Замечу, что в Соединенных Штатах проживает множество людей, которые родились в мусульманских странах и иммигрировали в США, спасаясь от тирании исламских режимов. Их жизнь, их мечты действительно не так уж сильно отличаются от наших с вами. Я бы протестовала против любой попытки преследования этих людей. Но каждый правоверный мусульманин, в силу особенностей идеологии, которую он с религиозным пылом поддерживает, является врагом Соединенных Штатов. Они появляются в моей стране без приглашения, словно мусор, выброшенный прибоем на берег. Они фальшиво клянутся в верности флагу Соединенных Штатов Америки и республике, которую он представляет. Все их клятвы — чистой воды аль-таккийа. Они преданы только джихаду. Их цель — замена Конституции исламской тиранией. Ох, как нам следует беспокоиться о правоверных мусульманах!
К сожалению, либеральная мудрость провозгласила ислам «просто религией», и это автоматически делает наше беспокойство вопиюще недемократичным. И потому нам просто ничего не оставалось, кроме как вторгнуться в Афганистан и Ирак. Если вы сделаете из этого вывод, что у демократии есть свои недостатки, вы будете правы. Тем не менее, прежде, чем винить демократию, давайте пристально взглянем на самих себя.

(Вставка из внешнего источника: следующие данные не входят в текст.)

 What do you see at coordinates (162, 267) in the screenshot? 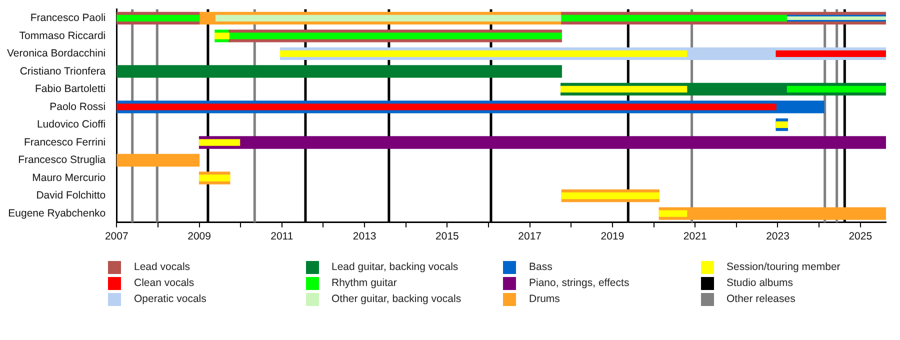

Возьмите, к примеру, профессора Ворда Черчилля из университета штата Колорадо. Добрый профессор, как великое множество его коллег на всех уровнях американской системы просвещения, сделал себе карьеру открытой, злобной, неумной поддержкой врагов Соединенных Штатов. Но когда некоторые из его «трудов», восхваляющих атаку 11 сентября и утверждающих, что жертвы этой атаки, «маленькие геббельсы» по его выражению, заслуживали смерти, привлекли внимание общественности, то мало кому известный провинциальный подражатель Че Геваре вдруг обнаружил себя в эпицентре скандальной славы. Индейское племя, членством в котором Черчилль громко хвастался в течение многих лет, подлило масла в огонь, объявив, что ни сам подонок, ни его предки индейцами не были. Защищенный Первой поправкой к Конституции, анти-американский профессор свободен трепать языком, как ему вздумается, не боясь посадки или других преследований. Но когда президент университета упомянул, что гадкий профессор в скором будущем может быть уволен, тот твердо пообещал, что при малейшей попытке оставить его без работы он подаст на университет в суд и в результате несомненно станет владельцем всего университетского кампуса. Судья Наполитано, юрисконсульт «Fox News», подтвердил, что Первая поправка защищает не только свободу слова профессора Черчилля, но и его работу в университете.
Знаете ли вы, что говорится в Первой поправке? Она состоит из одного-единственного предложения. Вот оно:
Конгресс на может принимать законы, относяшиеся к установлению какой-либо религии или запрещающие свободной исповедование таковой, или ограничивающие свободу слова, или печати, или права людей на мирные собрания и обращение к правительству с петициями о рассмотрении жалоб.